Trump then hit back, mocking her large staff and, again, her emails.

In the past, Trump has praised his small campaign staff for being “flexible” and saving him money. But, as MSNBC pointed out on Monday, he hasn’t filled key roles in his campaign, including a communications team and rapid response director.

Trump has been in trouble in the past for his behavior on Twitter. He has used the platform to retweet white supremacist propaganda, to threaten to “spill the beans” on ex-rival Ted Cruz’s wife and to call Fox News anchor Megyn Kelly a “bimbo,” to cite just a few examples. But during a CNN town hall in April, he declared that he might not tweet as much if he becomes president. “The tweets are fine,” Trump said of his social media presence. “The retweets sometimes are a little bit shaky.”

Later in April, during a family town hall on the Today show, Trump’s wife, Melania, was asked which habit she wished he would abandon. “The tweeting,” she replied.

Obama is encouraging all Democrats, including Clinton’s opponent, Bernie Sanders, to unify behind Clinton, his 2008 rival, in the effort to defeat Trump. Sanders has repeatedly refused to end his campaign and instead vows to compete in the Washington, D.C., primary on Tuesday and then face off against Clinton at the Democratic National Convention in July.

Meanwhile, some Democrats have accused the Vermont senator of damaging the Democratic Party by continuing his presidential campaign, even after it became clear Clinton would likely secure the nomination.

→ Set of tasks:
1. In the article on Trump's tweeting, what was Melania's answer when asked which habit she wished he would abandon?
2. Quote the article on Trump's tweeting, starting with "Later in April, during" and going on through "Convention in July.".
Rely on the article alone for anything about it.

→ Given information:
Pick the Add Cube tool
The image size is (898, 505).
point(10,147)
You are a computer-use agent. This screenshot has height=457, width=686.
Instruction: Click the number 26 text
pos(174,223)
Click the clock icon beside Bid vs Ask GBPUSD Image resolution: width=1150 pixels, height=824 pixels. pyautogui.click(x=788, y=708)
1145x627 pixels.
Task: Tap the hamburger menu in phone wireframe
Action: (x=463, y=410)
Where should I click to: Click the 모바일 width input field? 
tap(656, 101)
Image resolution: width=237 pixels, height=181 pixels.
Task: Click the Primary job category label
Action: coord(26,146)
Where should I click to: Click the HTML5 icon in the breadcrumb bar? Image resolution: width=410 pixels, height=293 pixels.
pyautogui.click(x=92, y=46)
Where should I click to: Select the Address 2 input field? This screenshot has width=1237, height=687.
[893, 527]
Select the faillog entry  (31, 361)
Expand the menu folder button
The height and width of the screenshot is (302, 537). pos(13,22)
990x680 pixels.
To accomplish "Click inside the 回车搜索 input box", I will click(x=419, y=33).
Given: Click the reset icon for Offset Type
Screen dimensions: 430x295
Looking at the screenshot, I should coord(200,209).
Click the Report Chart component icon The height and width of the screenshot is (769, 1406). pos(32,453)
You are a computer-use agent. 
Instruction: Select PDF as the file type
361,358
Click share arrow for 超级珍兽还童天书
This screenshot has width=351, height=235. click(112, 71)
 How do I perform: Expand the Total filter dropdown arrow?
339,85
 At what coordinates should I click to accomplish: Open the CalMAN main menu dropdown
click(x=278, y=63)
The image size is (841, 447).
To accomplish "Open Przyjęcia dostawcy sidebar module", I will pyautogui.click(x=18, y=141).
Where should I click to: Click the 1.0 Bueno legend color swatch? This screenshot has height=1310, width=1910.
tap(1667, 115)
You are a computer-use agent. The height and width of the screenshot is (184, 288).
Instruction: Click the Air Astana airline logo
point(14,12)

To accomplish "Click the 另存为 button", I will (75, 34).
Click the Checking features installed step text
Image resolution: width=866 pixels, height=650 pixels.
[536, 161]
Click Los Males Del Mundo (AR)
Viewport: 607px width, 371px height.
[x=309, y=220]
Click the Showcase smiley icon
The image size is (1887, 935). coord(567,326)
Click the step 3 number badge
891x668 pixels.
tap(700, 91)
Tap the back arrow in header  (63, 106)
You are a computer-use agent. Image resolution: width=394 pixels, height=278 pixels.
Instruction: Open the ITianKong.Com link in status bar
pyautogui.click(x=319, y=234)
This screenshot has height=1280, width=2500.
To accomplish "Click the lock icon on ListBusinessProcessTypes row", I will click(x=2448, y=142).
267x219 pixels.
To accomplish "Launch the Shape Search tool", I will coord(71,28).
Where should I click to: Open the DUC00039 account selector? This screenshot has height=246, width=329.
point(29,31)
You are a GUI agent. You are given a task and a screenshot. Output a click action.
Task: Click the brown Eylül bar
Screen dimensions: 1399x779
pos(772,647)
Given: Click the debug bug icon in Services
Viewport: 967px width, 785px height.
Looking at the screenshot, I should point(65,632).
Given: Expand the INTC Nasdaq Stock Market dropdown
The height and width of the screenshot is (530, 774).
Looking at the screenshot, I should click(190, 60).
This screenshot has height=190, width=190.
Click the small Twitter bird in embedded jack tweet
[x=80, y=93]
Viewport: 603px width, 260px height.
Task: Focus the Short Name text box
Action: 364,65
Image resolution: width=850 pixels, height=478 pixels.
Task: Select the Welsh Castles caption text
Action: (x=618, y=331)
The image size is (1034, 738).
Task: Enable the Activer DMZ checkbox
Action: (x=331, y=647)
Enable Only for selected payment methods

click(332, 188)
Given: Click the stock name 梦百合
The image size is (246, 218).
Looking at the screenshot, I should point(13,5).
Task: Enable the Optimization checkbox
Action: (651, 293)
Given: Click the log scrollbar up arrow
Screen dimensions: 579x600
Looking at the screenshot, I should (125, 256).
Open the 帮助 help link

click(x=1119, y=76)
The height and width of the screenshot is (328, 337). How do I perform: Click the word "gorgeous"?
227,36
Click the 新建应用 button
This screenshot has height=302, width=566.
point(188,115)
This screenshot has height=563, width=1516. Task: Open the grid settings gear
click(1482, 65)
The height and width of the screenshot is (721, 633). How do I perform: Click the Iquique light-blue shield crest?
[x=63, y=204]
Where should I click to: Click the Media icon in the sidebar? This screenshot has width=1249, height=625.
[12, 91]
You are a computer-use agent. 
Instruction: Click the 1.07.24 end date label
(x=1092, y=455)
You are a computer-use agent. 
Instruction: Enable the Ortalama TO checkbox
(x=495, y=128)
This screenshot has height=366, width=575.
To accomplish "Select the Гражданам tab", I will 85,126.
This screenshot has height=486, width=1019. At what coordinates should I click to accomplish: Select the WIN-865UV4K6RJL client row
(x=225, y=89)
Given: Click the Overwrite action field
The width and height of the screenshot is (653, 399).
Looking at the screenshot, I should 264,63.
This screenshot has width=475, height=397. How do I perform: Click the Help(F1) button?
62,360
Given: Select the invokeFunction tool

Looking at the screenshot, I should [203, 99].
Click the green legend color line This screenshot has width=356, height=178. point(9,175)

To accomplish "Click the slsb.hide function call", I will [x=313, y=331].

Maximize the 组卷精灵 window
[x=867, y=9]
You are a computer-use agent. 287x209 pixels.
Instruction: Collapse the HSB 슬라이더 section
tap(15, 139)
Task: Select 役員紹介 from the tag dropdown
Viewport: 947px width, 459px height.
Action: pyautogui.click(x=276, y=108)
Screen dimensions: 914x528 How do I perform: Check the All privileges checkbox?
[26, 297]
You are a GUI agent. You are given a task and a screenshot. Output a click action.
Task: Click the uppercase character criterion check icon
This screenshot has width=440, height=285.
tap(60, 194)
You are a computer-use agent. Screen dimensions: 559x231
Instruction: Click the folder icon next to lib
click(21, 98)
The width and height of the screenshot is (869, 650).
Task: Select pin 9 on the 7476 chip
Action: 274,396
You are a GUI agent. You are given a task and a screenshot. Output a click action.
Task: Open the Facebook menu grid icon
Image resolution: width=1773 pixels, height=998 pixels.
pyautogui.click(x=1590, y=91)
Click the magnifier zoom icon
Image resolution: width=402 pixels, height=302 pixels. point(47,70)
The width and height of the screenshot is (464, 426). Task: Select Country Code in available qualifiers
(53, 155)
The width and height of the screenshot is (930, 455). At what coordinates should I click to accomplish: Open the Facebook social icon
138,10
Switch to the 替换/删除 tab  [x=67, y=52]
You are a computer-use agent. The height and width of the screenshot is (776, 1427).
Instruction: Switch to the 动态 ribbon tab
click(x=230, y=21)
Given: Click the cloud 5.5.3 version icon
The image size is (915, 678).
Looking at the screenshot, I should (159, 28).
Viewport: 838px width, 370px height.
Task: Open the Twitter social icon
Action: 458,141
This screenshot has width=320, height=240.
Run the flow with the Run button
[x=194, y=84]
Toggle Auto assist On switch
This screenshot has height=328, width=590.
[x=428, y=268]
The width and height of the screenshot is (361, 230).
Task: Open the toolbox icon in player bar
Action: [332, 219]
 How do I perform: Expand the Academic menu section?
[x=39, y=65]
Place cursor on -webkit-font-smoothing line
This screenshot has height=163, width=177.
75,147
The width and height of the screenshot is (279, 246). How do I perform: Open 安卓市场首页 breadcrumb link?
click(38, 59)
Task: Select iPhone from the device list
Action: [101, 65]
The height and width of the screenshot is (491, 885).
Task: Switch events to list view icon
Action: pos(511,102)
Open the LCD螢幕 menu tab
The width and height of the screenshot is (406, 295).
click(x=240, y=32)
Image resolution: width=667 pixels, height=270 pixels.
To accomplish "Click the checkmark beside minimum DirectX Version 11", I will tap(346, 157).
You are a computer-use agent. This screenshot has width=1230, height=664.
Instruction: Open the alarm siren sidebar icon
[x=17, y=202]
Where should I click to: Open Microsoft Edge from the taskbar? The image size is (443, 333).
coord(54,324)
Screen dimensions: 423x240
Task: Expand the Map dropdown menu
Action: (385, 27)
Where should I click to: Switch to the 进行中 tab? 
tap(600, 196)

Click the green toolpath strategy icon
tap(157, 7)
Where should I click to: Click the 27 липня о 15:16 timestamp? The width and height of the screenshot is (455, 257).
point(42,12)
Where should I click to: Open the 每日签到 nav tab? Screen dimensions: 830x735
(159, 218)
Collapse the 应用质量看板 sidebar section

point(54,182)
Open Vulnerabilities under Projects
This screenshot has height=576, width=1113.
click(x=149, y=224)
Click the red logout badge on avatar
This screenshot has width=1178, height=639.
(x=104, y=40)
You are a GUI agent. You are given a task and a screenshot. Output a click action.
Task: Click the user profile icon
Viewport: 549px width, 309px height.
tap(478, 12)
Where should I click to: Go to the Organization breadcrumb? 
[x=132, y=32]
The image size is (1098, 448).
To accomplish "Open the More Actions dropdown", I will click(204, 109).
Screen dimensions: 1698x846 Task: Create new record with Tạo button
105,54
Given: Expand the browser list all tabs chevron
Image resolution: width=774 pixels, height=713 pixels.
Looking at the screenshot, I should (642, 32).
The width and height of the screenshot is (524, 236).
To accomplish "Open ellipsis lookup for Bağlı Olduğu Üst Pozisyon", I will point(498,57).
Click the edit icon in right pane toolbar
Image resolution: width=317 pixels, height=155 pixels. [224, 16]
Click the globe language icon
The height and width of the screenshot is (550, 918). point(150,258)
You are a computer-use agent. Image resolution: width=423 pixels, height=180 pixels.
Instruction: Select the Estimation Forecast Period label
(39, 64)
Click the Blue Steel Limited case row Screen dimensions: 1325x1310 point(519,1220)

→ Task solutions:
1. "The tweeting."

2.
Later in April, during a family town hall on the Today show, Trump’s wife, Melania, was asked which habit she wished he would abandon. “The tweeting,” she replied.

Obama is encouraging all Democrats, including Clinton’s opponent, Bernie Sanders, to unify behind Clinton, his 2008 rival, in the effort to defeat Trump. Sanders has repeatedly refused to end his campaign and instead vows to compete in the Washington, D.C., primary on Tuesday and then face off against Clinton at the Democratic National Convention in July.